PrivacyGear.nl
Accessories · €10–40

RFID-blocking wallet review

RFID-blocking wallets prevent contactless bank cards from being read remotely. Useful accessory or unnecessary hype?

RFID-blocking wallet review

RFID-blocking wallet review

Contactless bank cards, transit cards, and ID cards communicate via RFID (Radio Frequency Identification) or NFC. A reader at close range can read these cards — in principle without you noticing.

RFID-blocking wallets and card holders contain a foil that blocks radio waves in the relevant frequency range.


Is the risk real?

The theoretical risk: Someone with a wireless reader could in principle read your contactless bank card when within ~10 cm. Modern EMV contactless payment cards have limited protection against this: a payment usually requires action from the cardholder (for higher amounts), but card numbers and expiry dates are readable.

The practical risk: In practice, documented cases of “RFID theft” are rare. Banks monitor for unusual transactions. The risk exists but is not significant.

Transit cards and ID cards: Transit cards store travel data that can be read. Passports with RFID chips (biometric) contain name, photo, and date of birth — but are protected with Basic Access Control (BAC) meaning the chip is only readable when the passport is open.

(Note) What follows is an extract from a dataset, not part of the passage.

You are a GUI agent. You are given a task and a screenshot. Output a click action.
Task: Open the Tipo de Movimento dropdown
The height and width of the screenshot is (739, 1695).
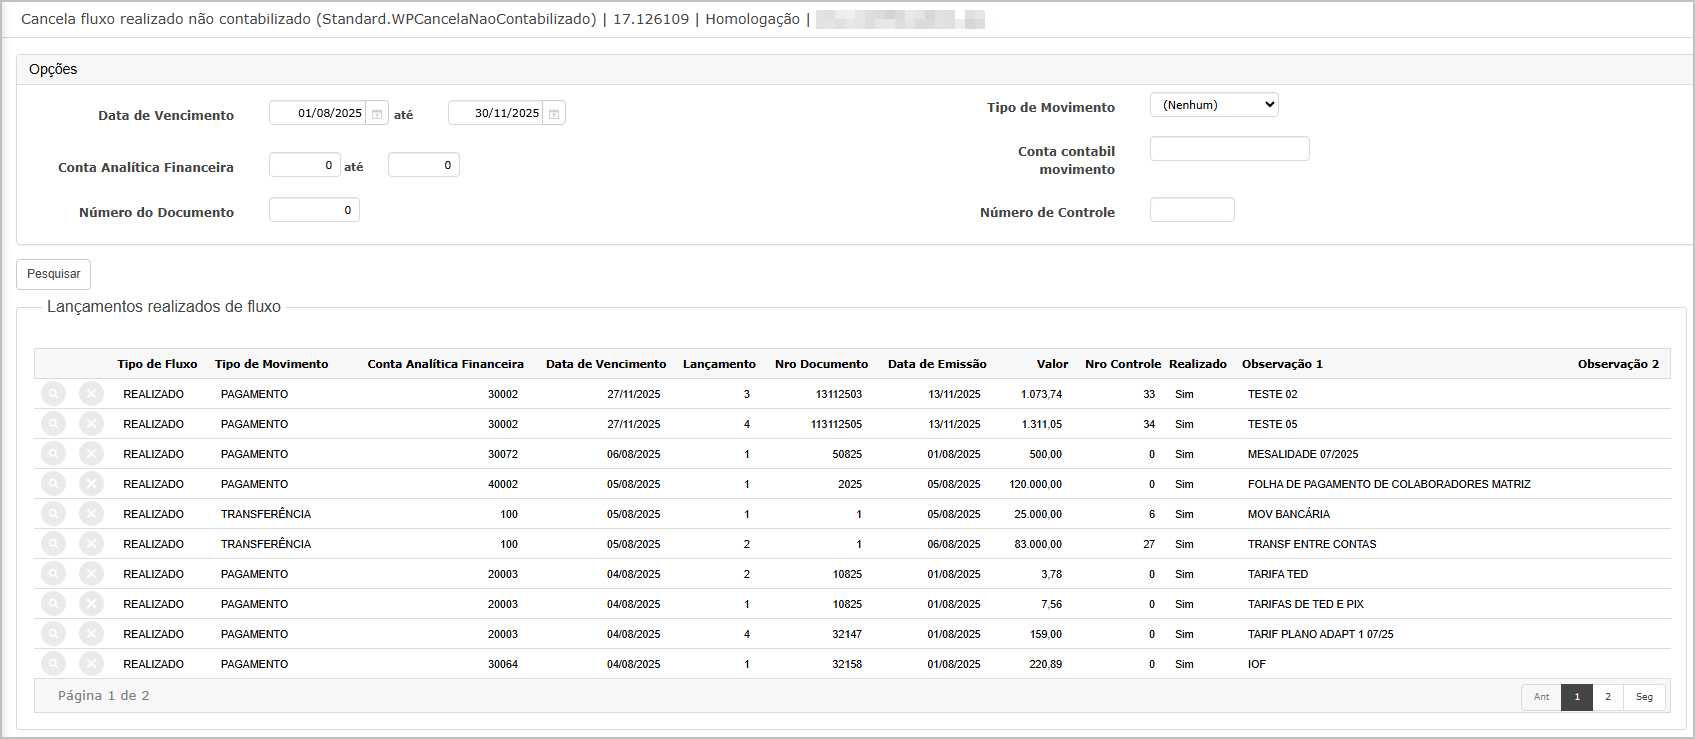[1214, 105]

Conclusion: An RFID wallet is a sensible, inexpensive precaution, but not a critical security need for most people.


How RFID blocking works

RFID-blocking wallets contain a layer of metal foil (aluminium or carbon fibre) that acts as a Faraday cage. Radio waves at 13.56 MHz (NFC/contactless payments) and 125 kHz (older RFID) are blocked.

What is blocked:

  • Contactless bank cards (13.56 MHz)
  • Transit cards
  • RFID access badges
  • Biometric passports (partially)

What is not blocked:

  • Mobile phone (Bluetooth, WiFi, 4G)
  • Actively initiated mobile payments (Apple Pay, Google Pay require deliberate action)

Specifications

PropertyValue
Blocked frequencies13.56 MHz (NFC), 125 kHz (RFID)
MaterialAluminium foil inlay, leather or nylon exterior
Card capacity4–12 cards (depending on model)
Price€10–40
CertificationNo standard, manufacturer tested

What to look for when buying

Verify the blocking: Good wallets are tested. Put your transit card in the wallet and try to scan it at a gate — it should be rejected. Do the same with your bank card at a contactless payment terminal.

Capacity: Choose based on the number of cards you carry. A slim card holder (3–4 cards) is sufficient for most people.

Material: Aluminium inlay is effective and cheap. Carbon fibre variants are more expensive but not necessarily better. Leather or nylon exterior is a matter of preference.

Slide design: Some wallets have a slide mechanism that pushes cards up for easy access. Convenient, but check whether this compromises the blocking.


Alternatives

Aluminium card holder: A simple aluminium card holder (€5–10) does the same as an expensive RFID wallet. The foil is the working part.

RFID protection sleeve per card: Individual foil card sleeves (€1–3 each) protect one card per sleeve. More flexible if you don’t want to block all cards.

DIY: A piece of kitchen foil wrapped around your bank card works. Not practical for daily use, but the principle is identical.


Conclusion

An RFID-blocking wallet is a sensible, affordable precaution. The risk of contactless card theft is not large, but the protection costs little. For anyone carrying contactless transit cards and bank cards in one place: it’s worth the small investment.

Choose a wallet you’ll actually use — a cheap aluminium card holder you always carry is better than an expensive leather wallet that stays at home.